● TASK ITEM
Exact reproduction is required for all entries.

● RECORDS TO USE
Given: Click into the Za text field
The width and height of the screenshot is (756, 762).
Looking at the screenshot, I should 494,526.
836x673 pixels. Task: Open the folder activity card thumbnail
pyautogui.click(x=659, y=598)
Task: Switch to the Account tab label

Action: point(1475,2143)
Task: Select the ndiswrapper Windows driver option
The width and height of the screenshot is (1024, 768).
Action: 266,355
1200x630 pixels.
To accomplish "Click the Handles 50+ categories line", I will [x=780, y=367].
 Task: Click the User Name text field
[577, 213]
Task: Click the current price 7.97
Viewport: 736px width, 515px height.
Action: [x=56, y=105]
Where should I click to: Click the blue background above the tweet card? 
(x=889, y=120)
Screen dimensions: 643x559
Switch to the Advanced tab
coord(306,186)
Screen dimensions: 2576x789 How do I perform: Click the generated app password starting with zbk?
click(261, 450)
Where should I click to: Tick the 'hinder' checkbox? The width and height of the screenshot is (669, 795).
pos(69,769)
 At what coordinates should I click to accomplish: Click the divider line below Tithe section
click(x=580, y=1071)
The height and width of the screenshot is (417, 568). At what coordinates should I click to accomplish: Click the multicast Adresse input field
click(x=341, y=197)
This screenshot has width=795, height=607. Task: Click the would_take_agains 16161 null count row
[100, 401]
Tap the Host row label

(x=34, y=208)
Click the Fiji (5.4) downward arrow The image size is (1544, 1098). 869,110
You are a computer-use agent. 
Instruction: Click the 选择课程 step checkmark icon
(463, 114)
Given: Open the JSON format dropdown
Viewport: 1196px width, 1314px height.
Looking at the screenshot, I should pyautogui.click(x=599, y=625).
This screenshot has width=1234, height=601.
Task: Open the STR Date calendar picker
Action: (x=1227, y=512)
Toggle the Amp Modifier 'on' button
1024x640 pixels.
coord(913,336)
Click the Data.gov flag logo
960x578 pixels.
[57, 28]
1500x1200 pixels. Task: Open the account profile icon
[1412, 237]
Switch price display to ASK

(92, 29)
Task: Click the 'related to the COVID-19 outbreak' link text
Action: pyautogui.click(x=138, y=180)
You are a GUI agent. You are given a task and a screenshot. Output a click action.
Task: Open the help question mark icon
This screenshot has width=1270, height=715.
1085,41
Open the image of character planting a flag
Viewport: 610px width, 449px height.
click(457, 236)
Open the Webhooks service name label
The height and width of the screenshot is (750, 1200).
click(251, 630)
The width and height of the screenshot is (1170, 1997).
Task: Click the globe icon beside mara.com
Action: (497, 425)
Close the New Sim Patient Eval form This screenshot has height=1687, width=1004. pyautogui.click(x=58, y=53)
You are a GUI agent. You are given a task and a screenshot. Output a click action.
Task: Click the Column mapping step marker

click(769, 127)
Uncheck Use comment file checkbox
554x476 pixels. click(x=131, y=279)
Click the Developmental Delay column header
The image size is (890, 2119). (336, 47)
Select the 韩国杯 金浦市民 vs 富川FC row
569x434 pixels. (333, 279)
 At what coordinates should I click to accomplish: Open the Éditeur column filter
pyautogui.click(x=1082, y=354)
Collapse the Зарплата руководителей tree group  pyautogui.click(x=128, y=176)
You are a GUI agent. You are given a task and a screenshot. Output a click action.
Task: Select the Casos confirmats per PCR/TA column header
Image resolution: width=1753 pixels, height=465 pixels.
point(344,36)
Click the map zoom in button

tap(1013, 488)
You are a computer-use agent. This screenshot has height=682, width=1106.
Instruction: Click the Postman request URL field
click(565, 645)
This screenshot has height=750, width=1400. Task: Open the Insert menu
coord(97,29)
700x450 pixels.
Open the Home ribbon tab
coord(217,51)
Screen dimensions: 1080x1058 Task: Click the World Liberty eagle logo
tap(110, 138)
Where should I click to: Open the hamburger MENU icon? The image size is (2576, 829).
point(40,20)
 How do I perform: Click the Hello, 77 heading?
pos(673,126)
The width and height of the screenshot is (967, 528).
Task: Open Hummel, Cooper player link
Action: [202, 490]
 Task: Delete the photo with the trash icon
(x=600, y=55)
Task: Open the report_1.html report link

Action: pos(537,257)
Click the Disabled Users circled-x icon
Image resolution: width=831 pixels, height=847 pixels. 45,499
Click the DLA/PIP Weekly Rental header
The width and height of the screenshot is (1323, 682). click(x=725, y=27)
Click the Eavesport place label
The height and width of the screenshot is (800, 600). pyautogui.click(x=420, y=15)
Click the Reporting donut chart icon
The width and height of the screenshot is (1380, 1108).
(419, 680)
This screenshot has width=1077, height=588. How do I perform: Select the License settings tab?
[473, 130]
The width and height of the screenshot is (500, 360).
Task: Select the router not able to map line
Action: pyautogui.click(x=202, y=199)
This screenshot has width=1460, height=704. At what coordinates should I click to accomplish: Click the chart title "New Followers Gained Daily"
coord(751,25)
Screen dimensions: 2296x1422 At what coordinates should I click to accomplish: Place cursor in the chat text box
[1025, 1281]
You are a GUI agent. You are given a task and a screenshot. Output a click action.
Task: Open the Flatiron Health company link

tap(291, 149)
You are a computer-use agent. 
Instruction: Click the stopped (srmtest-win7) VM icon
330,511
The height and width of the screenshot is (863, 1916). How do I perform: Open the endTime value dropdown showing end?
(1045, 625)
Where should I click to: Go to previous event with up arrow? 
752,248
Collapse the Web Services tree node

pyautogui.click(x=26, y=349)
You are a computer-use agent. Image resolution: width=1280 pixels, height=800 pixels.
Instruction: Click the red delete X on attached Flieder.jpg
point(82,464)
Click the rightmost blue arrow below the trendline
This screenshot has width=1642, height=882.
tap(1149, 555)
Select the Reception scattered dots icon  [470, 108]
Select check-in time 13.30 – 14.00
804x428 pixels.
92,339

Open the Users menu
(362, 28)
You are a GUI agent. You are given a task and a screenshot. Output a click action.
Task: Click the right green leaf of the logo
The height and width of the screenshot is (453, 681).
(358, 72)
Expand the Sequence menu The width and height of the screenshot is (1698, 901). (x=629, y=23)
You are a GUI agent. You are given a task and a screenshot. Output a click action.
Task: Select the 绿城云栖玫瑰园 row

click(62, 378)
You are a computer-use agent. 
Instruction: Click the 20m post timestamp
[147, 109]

● ANSWER AREA
Given: Click into the Za text field
The width and height of the screenshot is (756, 762).
Looking at the screenshot, I should 494,526.
836x673 pixels. Task: Open the folder activity card thumbnail
pyautogui.click(x=659, y=598)
Task: Switch to the Account tab label

Action: point(1475,2143)
Task: Select the ndiswrapper Windows driver option
The width and height of the screenshot is (1024, 768).
Action: 266,355
1200x630 pixels.
To accomplish "Click the Handles 50+ categories line", I will [x=780, y=367].
 Task: Click the User Name text field
[577, 213]
Task: Click the current price 7.97
Viewport: 736px width, 515px height.
Action: [x=56, y=105]
Where should I click to: Click the blue background above the tweet card? 
(x=889, y=120)
Screen dimensions: 643x559
Switch to the Advanced tab
coord(306,186)
Screen dimensions: 2576x789 How do I perform: Click the generated app password starting with zbk?
click(261, 450)
Where should I click to: Tick the 'hinder' checkbox? The width and height of the screenshot is (669, 795).
pos(69,769)
 At what coordinates should I click to accomplish: Click the divider line below Tithe section
click(x=580, y=1071)
The height and width of the screenshot is (417, 568). At what coordinates should I click to accomplish: Click the multicast Adresse input field
click(x=341, y=197)
This screenshot has width=795, height=607. Task: Click the would_take_agains 16161 null count row
[100, 401]
Tap the Host row label

(x=34, y=208)
Click the Fiji (5.4) downward arrow The image size is (1544, 1098). 869,110
You are a computer-use agent. 
Instruction: Click the 选择课程 step checkmark icon
(463, 114)
Given: Open the JSON format dropdown
Viewport: 1196px width, 1314px height.
Looking at the screenshot, I should pyautogui.click(x=599, y=625).
This screenshot has width=1234, height=601.
Task: Open the STR Date calendar picker
Action: (x=1227, y=512)
Toggle the Amp Modifier 'on' button
1024x640 pixels.
coord(913,336)
Click the Data.gov flag logo
960x578 pixels.
[57, 28]
1500x1200 pixels. Task: Open the account profile icon
[1412, 237]
Switch price display to ASK

(92, 29)
Task: Click the 'related to the COVID-19 outbreak' link text
Action: pyautogui.click(x=138, y=180)
You are a GUI agent. You are given a task and a screenshot. Output a click action.
Task: Open the help question mark icon
This screenshot has width=1270, height=715.
1085,41
Open the image of character planting a flag
Viewport: 610px width, 449px height.
click(457, 236)
Open the Webhooks service name label
The height and width of the screenshot is (750, 1200).
click(251, 630)
The width and height of the screenshot is (1170, 1997).
Task: Click the globe icon beside mara.com
Action: (497, 425)
Close the New Sim Patient Eval form This screenshot has height=1687, width=1004. pyautogui.click(x=58, y=53)
You are a GUI agent. You are given a task and a screenshot. Output a click action.
Task: Click the Column mapping step marker

click(769, 127)
Uncheck Use comment file checkbox
554x476 pixels. click(x=131, y=279)
Click the Developmental Delay column header
The image size is (890, 2119). (336, 47)
Select the 韩国杯 金浦市民 vs 富川FC row
569x434 pixels. (333, 279)
 At what coordinates should I click to accomplish: Open the Éditeur column filter
pyautogui.click(x=1082, y=354)
Collapse the Зарплата руководителей tree group  pyautogui.click(x=128, y=176)
You are a GUI agent. You are given a task and a screenshot. Output a click action.
Task: Select the Casos confirmats per PCR/TA column header
Image resolution: width=1753 pixels, height=465 pixels.
point(344,36)
Click the map zoom in button

tap(1013, 488)
You are a computer-use agent. This screenshot has height=682, width=1106.
Instruction: Click the Postman request URL field
click(565, 645)
This screenshot has height=750, width=1400. Task: Open the Insert menu
coord(97,29)
700x450 pixels.
Open the Home ribbon tab
coord(217,51)
Screen dimensions: 1080x1058 Task: Click the World Liberty eagle logo
tap(110, 138)
Where should I click to: Open the hamburger MENU icon? The image size is (2576, 829).
point(40,20)
 How do I perform: Click the Hello, 77 heading?
pos(673,126)
The width and height of the screenshot is (967, 528).
Task: Open Hummel, Cooper player link
Action: [202, 490]
 Task: Delete the photo with the trash icon
(x=600, y=55)
Task: Open the report_1.html report link

Action: pos(537,257)
Click the Disabled Users circled-x icon
Image resolution: width=831 pixels, height=847 pixels. 45,499
Click the DLA/PIP Weekly Rental header
The width and height of the screenshot is (1323, 682). click(x=725, y=27)
Click the Eavesport place label
The height and width of the screenshot is (800, 600). pyautogui.click(x=420, y=15)
Click the Reporting donut chart icon
The width and height of the screenshot is (1380, 1108).
(419, 680)
This screenshot has width=1077, height=588. How do I perform: Select the License settings tab?
[473, 130]
The width and height of the screenshot is (500, 360).
Task: Select the router not able to map line
Action: pyautogui.click(x=202, y=199)
This screenshot has width=1460, height=704. At what coordinates should I click to accomplish: Click the chart title "New Followers Gained Daily"
coord(751,25)
Screen dimensions: 2296x1422 At what coordinates should I click to accomplish: Place cursor in the chat text box
[1025, 1281]
You are a GUI agent. You are given a task and a screenshot. Output a click action.
Task: Open the Flatiron Health company link

tap(291, 149)
You are a computer-use agent. 
Instruction: Click the stopped (srmtest-win7) VM icon
330,511
The height and width of the screenshot is (863, 1916). How do I perform: Open the endTime value dropdown showing end?
(1045, 625)
Where should I click to: Go to previous event with up arrow? 
752,248
Collapse the Web Services tree node

pyautogui.click(x=26, y=349)
You are a computer-use agent. Image resolution: width=1280 pixels, height=800 pixels.
Instruction: Click the red delete X on attached Flieder.jpg
point(82,464)
Click the rightmost blue arrow below the trendline
This screenshot has width=1642, height=882.
tap(1149, 555)
Select the Reception scattered dots icon  [470, 108]
Select check-in time 13.30 – 14.00
804x428 pixels.
92,339

Open the Users menu
(362, 28)
You are a GUI agent. You are given a task and a screenshot. Output a click action.
Task: Click the right green leaf of the logo
The height and width of the screenshot is (453, 681).
(358, 72)
Expand the Sequence menu The width and height of the screenshot is (1698, 901). (x=629, y=23)
You are a GUI agent. You are given a task and a screenshot. Output a click action.
Task: Select the 绿城云栖玫瑰园 row

click(62, 378)
You are a computer-use agent. 
Instruction: Click the 20m post timestamp
[147, 109]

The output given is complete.